Of course, more invasive defenses also exist, but they hardly qualify for large scale application, as users tend to (rightfully) be pretty concerned about the performance of their applications/operating systems. This becomes even more evident when we compare the amount of defenses that are today enabled and deployed at kernel level versus the amount of defenses enabled at user level (and in browsers): different components have different (and varying) performance requirements.

The practical result is that slab overflows are today probably the most reliable type of vulnerability at kernel level and use after free are a close second in kernel land, while extensively targeted in user land, with only the browsers being significantly more hardened than other components. Extensive work is going on towards automating and abstracting the development of exploits for such bugs (as recently presented by argp at Zeronights), which makes the design of efficient defenses even more compelling.

ADI to the rescue

Enter the Oracle SPARC M7 processor and ADI, Application Data Integrity, that were both unveiled at HotChips and Oracle OpenWorld 2014. At its core, ADI provides memory tagging. Whenever ADI is enabled on a page entry, dedicated non-privileged load/store instructions provide the ability to assign a 4-bit version to each 64-byte cacheline that is part of the page. This version is maintained by the hardware throughout the entire non-persistent memory hierarchy (basically, all the way down to DRAM and back).

The same version can then be mirrored onto the (previously) unused 4 topmost bits of each virtual address. Once this is done, each time a pointer is used to access a memory range, if ADI is enabled (both at the page and per-thread level), the tag stored in the pointer is checked by the hardware against the tag stored in the cache line. If the two match, all is peachy. If they don't, an exception is raised.

Since the check is done in hardware, the main burden is at buffer creation, rather than at each access, which means that ADI can be introduced in a memory allocator and its benefit extended to any application consuming it without the need of extra instrumentation or special instructions into the application itself. This is a significant difference from other hardware-based memory corruption detection options, like Intel MPX, and minimizes the performance impact of ADI while maximizing coverage. More importantly, this means we finally have a reliable way to detect live object mishandling: the hardware does it for us.
ADI example

[ADI versioning at work. Picture taken from Oracle SPARC M7 presentation]

4 bits allow for a handful of possible values.
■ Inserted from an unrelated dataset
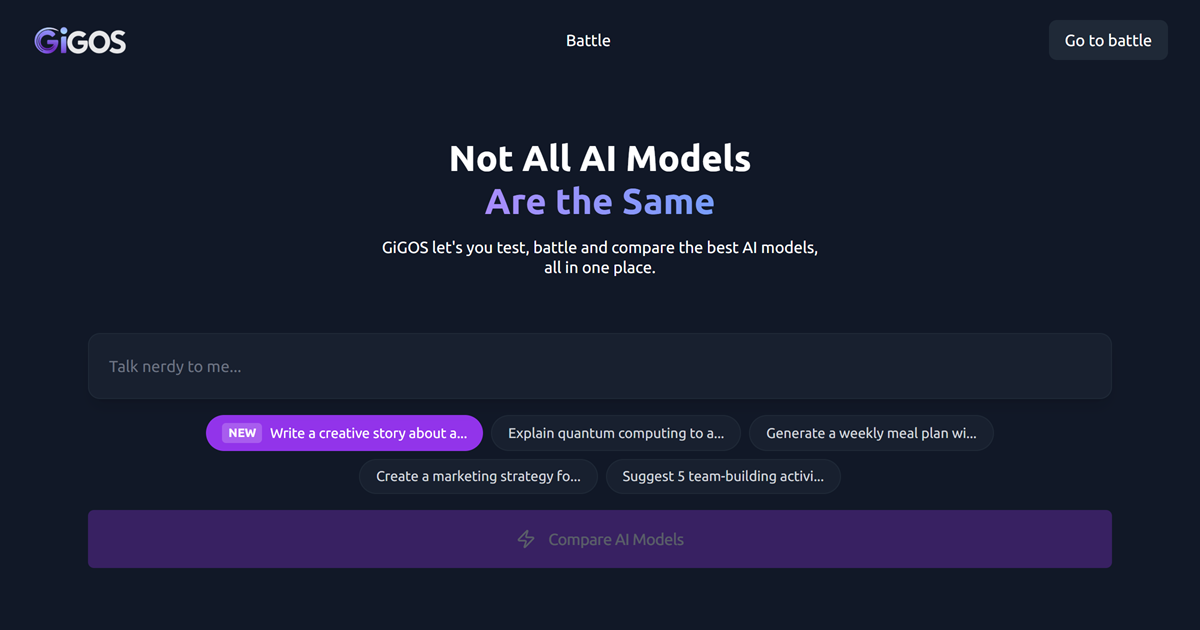
Task: Click the word GiGOS in the tagline
Action: (x=404, y=247)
There are two intuitive ways in which an ADI-aware allocator can invariantly detect a linear overflow from a buffer/object to the adjacent one:

introduce a redzone with a special tag
tag differently any two adjacent buffers

Introducing a redzone means wasting 64-byte per allocation, since 64-byte is the minimum granularity with ADI. Wasted memory scales up linearly with the number of allocations and might end up being a substantial amount. Also, the redzone entry must be 64-byte aligned as well, which practically translates in both buffers and the redzone to be 64-byte aligned. The advantage of this approach is that is fairly simple to implement: simply round up every allocation to 64-byte and add an extra complimentary 64-byte buffer. For this reason, it can be a good candidate for debugging scenarios or for applications that are not particularly performance sensitive and need a simple allocation strategy. For allocators that store metadata within the buffer itself, this redzone space could be used to store the metadata information. Mileage again varies depending on how big the metadata is and it's worth to point out that general purpose allocators usually strive to keep it small (e.g. Oracle Solaris libc uses 16 bytes for each allocated buffer) to reduce memory wastage.
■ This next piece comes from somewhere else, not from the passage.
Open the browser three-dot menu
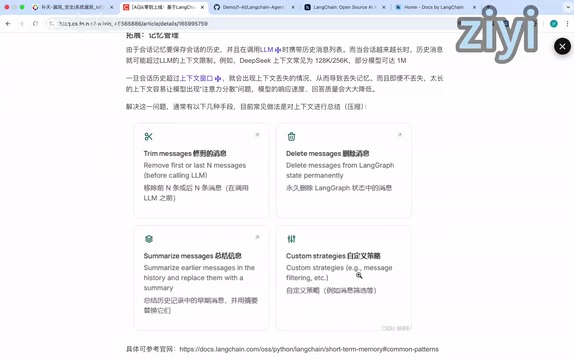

Tagging differently two adjacent objects, instead, has the advantage of reducing memory wastage. In fact, the only induced wastage is the one from forcing the alignment to a 64-byte boundary. It also requires, though, to be able to uniquely pick a correct tag value at allocation time. Object-based allocators are a particularly good fit for this design because they already take some of the penalty for wasted memory (and larger caches are usually already 64-bit aligned) and their design (fixed size caches divided in a constant number of fixed size objects) allows to uniquely identify objects based on their address. This provides the ability to alternate between two different values (or range of values, e.g. odd/even tags, smaller/bigger than a median) based on the ibject position. For other allocators, the ability to properly tag the buffer depends on whether there is enough metadata to learn about the previous and next object tag. If there is, then this can still be implemented, if there isn't, one might decide to employ a statistical defense by randomizing the tag (note that the same point applies also to object-based allocators when we look at large caches, where effectively only a single object is present per cache).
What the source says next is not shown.